#### [SOURCE EXCERPT]
....

If you are looking for more easy milk recipes, try my How to Make Condensed Milk and Almond Milk recipe next!
Table of Contents
- Coconut Condensed Milk
- Here’s Why You’ll Love this Recipe
- What is Coconut Condensed Milk?
- How to Use Condensed Coconut Milk
- Ingredients You Need for Coconut Condensed Milk
- How To Make Sweetened Coconut Condensed Milk
- What’s Needed to Make This Recipe (Kitchen Tools and Equipment)
- How to Make Homemade Coconut Milk
- How to Make Traditional Sweetened Condensed Milk
- Recipe Notes and Tips for Success
- Possible Sweeteners for Condensed Coconut Milk
- How to Choose the Right Coconut for Coconut Milk
- How to Cut Coconut to make Homemade Coconut Milk
- Can I Make this Ahead of Time?
- Storage Instructions
- Frequently Asked Questions (FAQs)
- Interested in more Seasoned Skillet Recipes? Check These Out!
- Homemade Coconut Condensed Milk Recipe Recipe
Coconut Condensed Milk
Growing up in a Jamaican household, porridge was a staple and common breakfast recipe. Whether it was Cornmeal Porridge, Green Banana Porridge, Hominy Corn Porridge or any other kind it was always finished with a touch of sweetened milk. Those who are milk intolerant or have a preference against it would have to opt for sugar or an alternative like coconut sugar. Luckily, with this condensed coconut milk recipe, you can enjoy the best of both worlds!
Coconut condensed milk is just as rich and sweet as sweetened condensed milk, without dairy. So whether you have a dietary restriction or just don’t like milk, you can still indulge. Condensed milk is a staple in many sweet recipes and once you learn how to make sweetened condensed coconut milk, you’ll never have to make a grocery store run to grab some again!
Here’s Why You’ll Love this Recipe
- Easy – with just 2 pantry staples (3, if you’re feeling fancy) you can make sweetened condensed coconut milk at home with just a few simple steps.
- Healthier – this dairy-free alternative to traditional sweetened condensed milk has fewer carbs and is of course lactose-free. It’s also loaded with vitamins and nutrients like calcium and iron.
- Customizable – sweeten it as much or as little as you’d like.
- Homemade Version – this homemade version automatically makes it 100 times better and is totally worth all the hype.
- Simple Recipe – using only 2 ingredients, this is one of the easiest pantry staple make-at-home yourself recipes to make.
What is Coconut Condensed Milk?
Coconut condensed milk is a vegan alternative to standard condensed milk and is not to be confused with coconut cream. It is made with full-fat coconut milk and your preferred sweetener for example coconut sugar, maple syrup or commonly, granulated white sugar.
How to Use Condensed Coconut Milk
Using condensed coconut milk allows you to make vegan versions of all your favourite recipes. Use it anywhere you would use regular Sweetened Condensed milk. Here are some ways I use it:
- Porridges – enrich your breakfast meals with this creamy vegan milk. Try it forPeanut Porridge, Hominy Corn Porridge and Jamaican Green Banana Porridge.

....

#### [DATA]

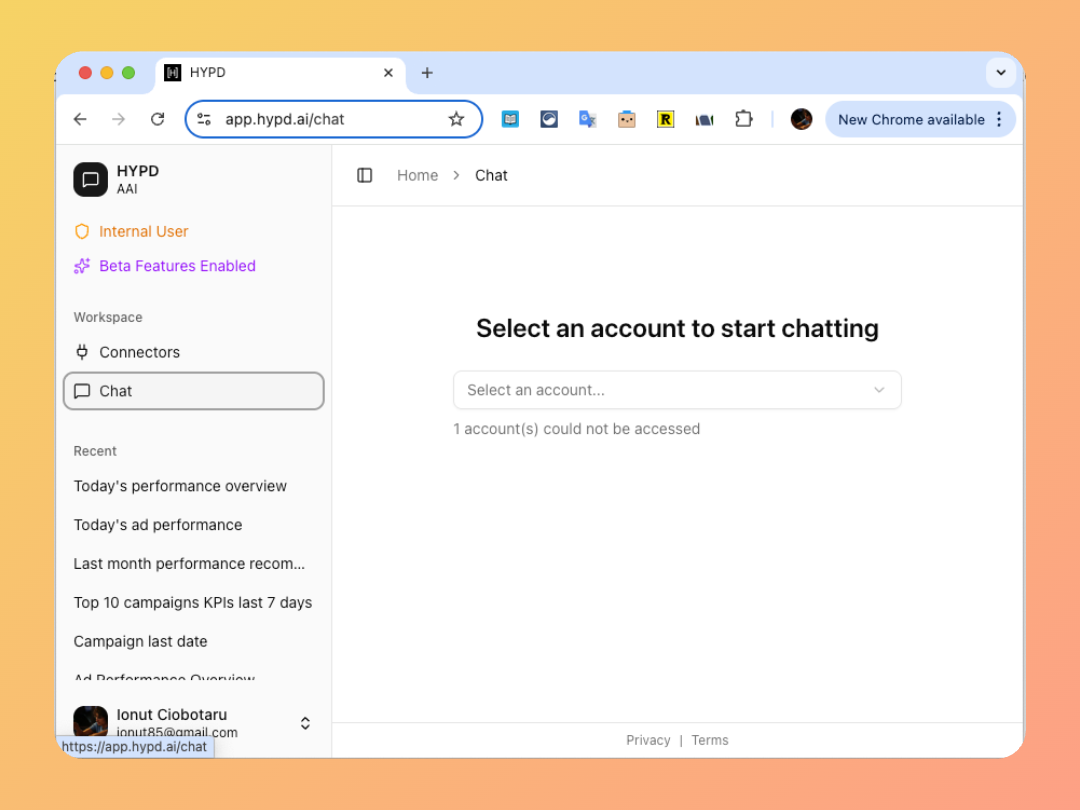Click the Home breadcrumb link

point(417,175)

....

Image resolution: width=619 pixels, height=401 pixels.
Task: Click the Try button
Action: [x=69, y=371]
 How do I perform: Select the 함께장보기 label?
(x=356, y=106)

....

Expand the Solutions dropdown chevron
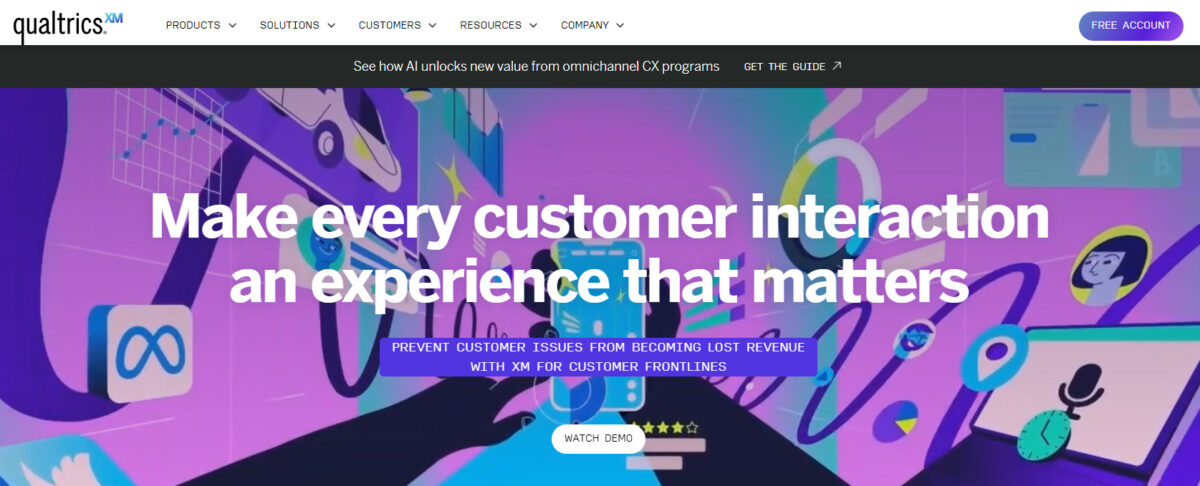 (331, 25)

....

Could you carry the coconut condensed milk recipe page above forward, starting right after its last line?

#### [RESPONSE]
- Drinks – add some sweetness to your coffees, milkshakes and smoothies. I have used it for my Peanut Punch, Jamaican Guinness Punch, Soursop Juice and Jamaican Carrot Juice with yummy results!
- Desserts – there’s no need to skip out on sweet treats. Add it to your cookies (especially magic cookie bars), brownies, vegan caramels, fudge, dulce de leche, pumpkin pie, ice cream and more!
Ingredients You Need for Coconut Condensed Milk
- Full-Fat Coconut Milk – the main ingredient.
- Granulated Sugar – this is your sweetener. Use cane sugar or coconut sugar for the best results.
- Pure Vanilla Extract – although optional, this adds a subtle vanilla flavour that also helps mask the coconut taste.
How To Make Sweetened Coconut Condensed Milk
In a small saucepan, combine the coconut milk and sugar and bring to a rapid simmer for about 5 minutes over medium-high heat. Then, reduce to a gentle simmer (medium heat), stirring often for another 35 to 45 minutes.
The coconut mixture is ready when thickened and reduced to a syrupy consistency. It should coat the back of a spoon with a slight brown hue.
Remove from heat and let cool completely. Finally, transfer to an airtight glass jar and enjoy as needed.
What’s Needed to Make This Recipe (Kitchen Tools and Equipment)
- Small Saucepan – this contains the milk as it simmers.
- Wooden Spoon – you need this to constantly stir the mixture.
How to Make Homemade Coconut Milk
All you need to make your own coconut milk is a fresh coconut and maybe a sweetener. First, extract the coconut water from a fresh coconut. Then scrape all the coconut meat out of the shell.
Next, add the coconut meat to the blender with a splash of the coconut water (just enough so it doesn’t get stuck). Place a cheesecloth over a large bowl and pour the mixture over it. This strains the liquid.
Then, add a sweetener if you’d like.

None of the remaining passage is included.